» **Instrução dada A**:
Responda, com base no texto sobre consumo:
(i) Onde fica a obra social de Carlinhos Brown mencionada?
(ii) O que, segundo o texto, figura acima da utilidade da mercadoria?
(iii) Que maneiras de comer são consideradas desumanas?
» **Instrução dada B**: Reproduza fielmente o trecho do texto sobre consumo que começa nas palavras "Ao visitar em" e termina em "no sentido litúrgico.".

» **Texto de leitura**:
═══
Consumo, logo existo - Frei Beto

    Autor Mensagem
    Rato
    Veterano
    # ago/07


    Ao visitar em agosto a admirável obra social de Carlinhos Brown, no Candeal, em Salvador, ouvi-o contar que na infância, vivida ali na pobreza, ele não conheceu a fome. Havia sempre um pouco de farinha, feijão, frutas e hortaliças. "Quem trouxe a fome foi a geladeira", disse. O eletrodoméstico impôs à família a necessidade do supérfluo: refrigerantes, sorvetes etc.

    A economia de mercado, centrada no lucro e não nos direitos da população, nos submete ao consumo de símbolos. O valor simbólico da mercadoria figura acima de sua utilidade. Assim, a fome a que se refere Carlinhos Brown é inelutavelmente insaciável.

    É próprio do humano – e nisso também nos diferenciamos dos animais – manipular o alimento que ingere. A refeição exige preparo, criatividade, e a cozinha é laboratório culinário, como a mesa é missa, no sentido litúrgico.

    A ingestão de alimentos por um gato ou cachorro é um atavismo desprovido de arte. Entre humanos, comer exige um mínimo de cerimônia: sentar à mesa coberta pela toalha, usar talheres, apresentar os pratos com esmero e, sobretudo, desfrutar da companhia de outros comensais. Trata-se de um ritual que possui rubricas indeléveis. Parece-me desumano comer de pé ou sozinho, retirando o alimento diretamente da panela.
═══
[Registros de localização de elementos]

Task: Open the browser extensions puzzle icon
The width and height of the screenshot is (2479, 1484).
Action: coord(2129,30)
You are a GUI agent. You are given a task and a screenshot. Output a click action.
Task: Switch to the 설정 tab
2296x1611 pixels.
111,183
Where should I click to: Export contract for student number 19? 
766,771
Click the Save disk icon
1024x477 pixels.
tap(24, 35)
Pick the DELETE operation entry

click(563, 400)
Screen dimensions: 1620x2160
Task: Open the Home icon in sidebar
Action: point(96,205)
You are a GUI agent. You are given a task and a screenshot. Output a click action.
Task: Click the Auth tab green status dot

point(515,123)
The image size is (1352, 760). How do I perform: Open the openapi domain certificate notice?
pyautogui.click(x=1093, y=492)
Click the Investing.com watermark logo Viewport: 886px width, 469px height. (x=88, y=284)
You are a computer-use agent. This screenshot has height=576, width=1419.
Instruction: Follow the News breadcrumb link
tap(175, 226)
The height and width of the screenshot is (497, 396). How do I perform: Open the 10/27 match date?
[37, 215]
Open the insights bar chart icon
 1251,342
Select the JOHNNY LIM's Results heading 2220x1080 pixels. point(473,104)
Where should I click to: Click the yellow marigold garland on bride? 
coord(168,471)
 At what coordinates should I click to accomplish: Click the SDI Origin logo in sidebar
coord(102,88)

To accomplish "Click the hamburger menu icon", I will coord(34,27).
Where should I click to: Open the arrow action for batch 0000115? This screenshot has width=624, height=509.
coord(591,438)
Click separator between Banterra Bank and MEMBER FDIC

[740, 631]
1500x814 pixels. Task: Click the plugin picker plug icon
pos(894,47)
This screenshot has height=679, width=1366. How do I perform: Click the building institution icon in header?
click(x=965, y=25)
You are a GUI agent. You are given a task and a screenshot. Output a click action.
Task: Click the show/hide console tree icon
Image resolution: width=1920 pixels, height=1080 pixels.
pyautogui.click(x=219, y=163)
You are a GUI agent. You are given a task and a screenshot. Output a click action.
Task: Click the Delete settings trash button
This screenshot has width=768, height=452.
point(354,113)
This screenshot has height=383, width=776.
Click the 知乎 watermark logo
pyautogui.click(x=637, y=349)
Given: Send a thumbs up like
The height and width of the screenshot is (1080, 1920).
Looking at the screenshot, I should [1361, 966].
═══
» **Resposta completa A**:
(i) No Candeal, em Salvador.
(ii) O valor simbólico da mercadoria.
(iii) Comer de pé ou sozinho, retirando o alimento diretamente da panela.

» **Resposta completa B**:
Ao visitar em agosto a admirável obra social de Carlinhos Brown, no Candeal, em Salvador, ouvi-o contar que na infância, vivida ali na pobreza, ele não conheceu a fome. Havia sempre um pouco de farinha, feijão, frutas e hortaliças. "Quem trouxe a fome foi a geladeira", disse. O eletrodoméstico impôs à família a necessidade do supérfluo: refrigerantes, sorvetes etc.

    A economia de mercado, centrada no lucro e não nos direitos da população, nos submete ao consumo de símbolos. O valor simbólico da mercadoria figura acima de sua utilidade. Assim, a fome a que se refere Carlinhos Brown é inelutavelmente insaciável.

    É próprio do humano – e nisso também nos diferenciamos dos animais – manipular o alimento que ingere. A refeição exige preparo, criatividade, e a cozinha é laboratório culinário, como a mesa é missa, no sentido litúrgico.